Aveva letto su Facebook un post di un’altra mamma blogger in cui raccontava il suo essere mamma e le sensazioni provate. Non riconoscendosi in quel racconto, fatto di tante parole d’amore e di messaggi super positivi, Stella decide di chiedere a me quale sia la prima parola che mi viene in mente quando penso al concetto di maternità.

Ciao Sere, scusa se ti disturbo. So di essere una perfetta anonima ma scrivo a te perchè mi piace il tuo modo di scrivere, la tua spontaneitá e come sei sempre solare. Volevo chiederti se puoi domandare alle tue lettrici qual è la prima parola che userebbero per definire cosa significa essere mamma! Io non riesco a mettere felicitá al primo posto, vorrei capire se sono sbagliata io o se è una gran fatica anche per qualcun’altra..😥

Ovviamente le ho risposto in privato, raccontandole quello che provo o che posso pensare di sapere stia provando lei, in base alla mia esperienza. Ma le ho anche promesso che comunque avrei condiviso con voi questa sua richiesta. Ed eccola qui.

So che non è facile rispondere a Stella, anche io ho fatto fatica. Perché oggi se la giornata è positiva, vedo solo le cose belle, e sono la mamma più felice del mondo, ma domani se Saturno mi rema contro, sarò nervosa e forse penserò di essere molto stanca.

Non c’è ovviamente una parola che possa sintetizzare il ruolo più bello e complicato del mondo. Ma mi piacerebbe che ognuna di noi si prendesse qualche minuto per essere sincera. Con se stessa semplicemente. Senza star a pensare quale sia la cosa più giusta da scrivere, quello che si aspettano gli altri o cosa si vorrebbe essere. Senza nemmeno troppi sensi di colpa, che non servono a nulla. Semplicemente la verità. La prima parola che ci viene in mente.

Envie de Fraise
Ognuna di noi vive dei momenti più o meno duri. Diventare mamma stravolge totalmente la vita di una donna. È il mestiere più bello del mondo ma è sicuramente il più difficile. Non dormi più, spesso mangi al volo, corri tutto il giorno, magari non ti lavi.

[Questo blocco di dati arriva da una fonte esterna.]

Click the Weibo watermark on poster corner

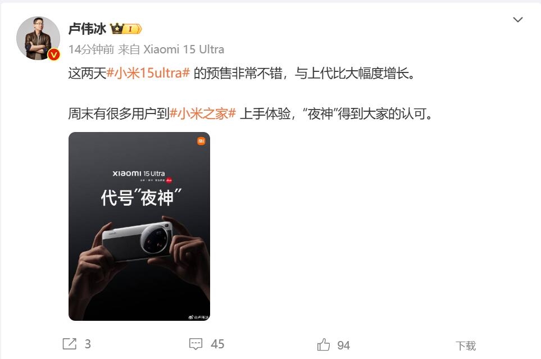coord(198,317)
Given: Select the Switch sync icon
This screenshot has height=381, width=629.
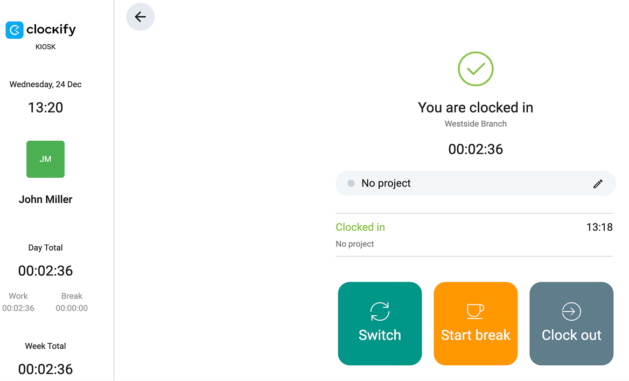Looking at the screenshot, I should pos(380,311).
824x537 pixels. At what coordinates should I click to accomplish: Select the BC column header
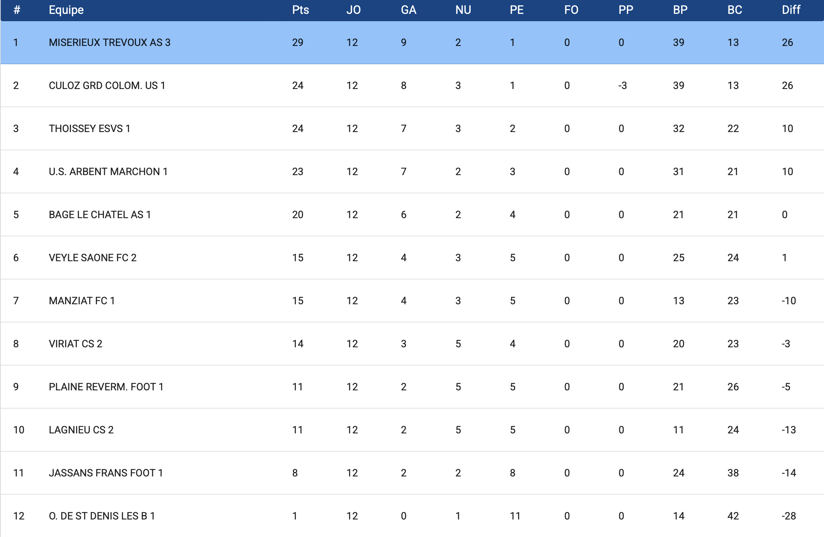[x=734, y=10]
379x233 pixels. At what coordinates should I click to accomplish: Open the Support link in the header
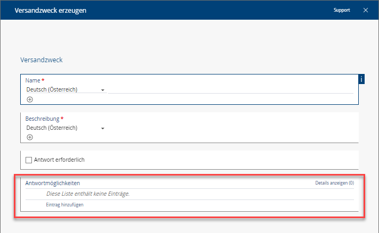tap(342, 10)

Insomma i primi tempi sono duri.

Poi si recupera, ci si rimpossessa della propria vita. E spesso si finisce a guardare al passato con nostalgia. A quando quell’esserino dipendeva da noi e non ci permetteva di fare nulla. E si realizza che tutto quel “peso” che sembrava schiacciarci ogni giorno di più, è andato via e forse in realtà ci manca anche. Nottate in bianco comprese (no beh non esageriamo).

Ma in quel momento, quando quel momento lo stai vivendo, sembra tutto più difficile.

Non tutte abbiamo la stessa forza, non per questo siamo meno brave. C’è chi va dritto per la sua strada e chi invece ha bisogno di una parola di conforto. Tanto difficile spesso da trovare, soprattutto in rete dove oramai è la guerra a chi è la mamma dell’anno.

E’ chiaro che ci sono situazioni ben peggiori della nostra e dolori che non sono nemmeno lontanamente paragonabili ad un nostro “capriccio” del momento. Anzi spesso guardare ciò che ci circonda può anche farci vedere quanto siamo fortunate. Ma è anche vero che raccontare il nostro momento, il nostro essere mamme a seconda della fase che stiamo vivendo, potrebbe essere d’aiuto a Stella, e a chi come lei si sente inadeguata ora.

La responsabilità di essere mammaFacciamolo per bene. Dimostriamoci solidali, per una volta. E siamo oneste anche quando abbiamo una corazza che ci portiamo dietro sempre.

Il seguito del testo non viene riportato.